Description
by Harlan Hubbard
Reviewed by Harry Bryan in WB #224 (Jan/Feb 2012). Harry has recently designed a most charming houseboat for a client (also featured in WB #224), and this book happens to be a favorite of his... in the category of Walden and Living the Good Life.
In 1944 Harlan and Anna Hubbard built a small houseboat that accommodated their needs. Shantyboat is the story of their journey down the Ohio and Mississippi rivers to New Orleans. Harlan's illustrations are a great addition to the text.
And, if you've not seen Christopher Cunningham's editor's page in Small Boats Monthly, take a look at Anna and Harlan 1985.

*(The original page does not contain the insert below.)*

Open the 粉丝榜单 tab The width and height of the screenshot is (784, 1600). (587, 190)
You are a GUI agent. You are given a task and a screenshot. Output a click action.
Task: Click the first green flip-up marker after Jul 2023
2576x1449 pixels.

From Wendell Berry's foreword:An account of life amid the elements: the backlands and backwaters, weather and currents that require human skill to be great because human control is so small. But it is by the same token, and even more, and account of domestic life... the boat conveys its household into the wilderness. From its windows, the world is newly seen and understood.
352 pp., softcover
Review
Some books, such as Thoreau's Walden,or Nearing's Living The Good Life, have become a permanent part of my home library. Every so often I reread them, my life's intervening experience lending new insight to the author's words. Shantyboat is such a book, and as I return my dog-eared copy to the bookcase, I know that someday I will read it yet again and it will once more offer a fresh perspective for my own life.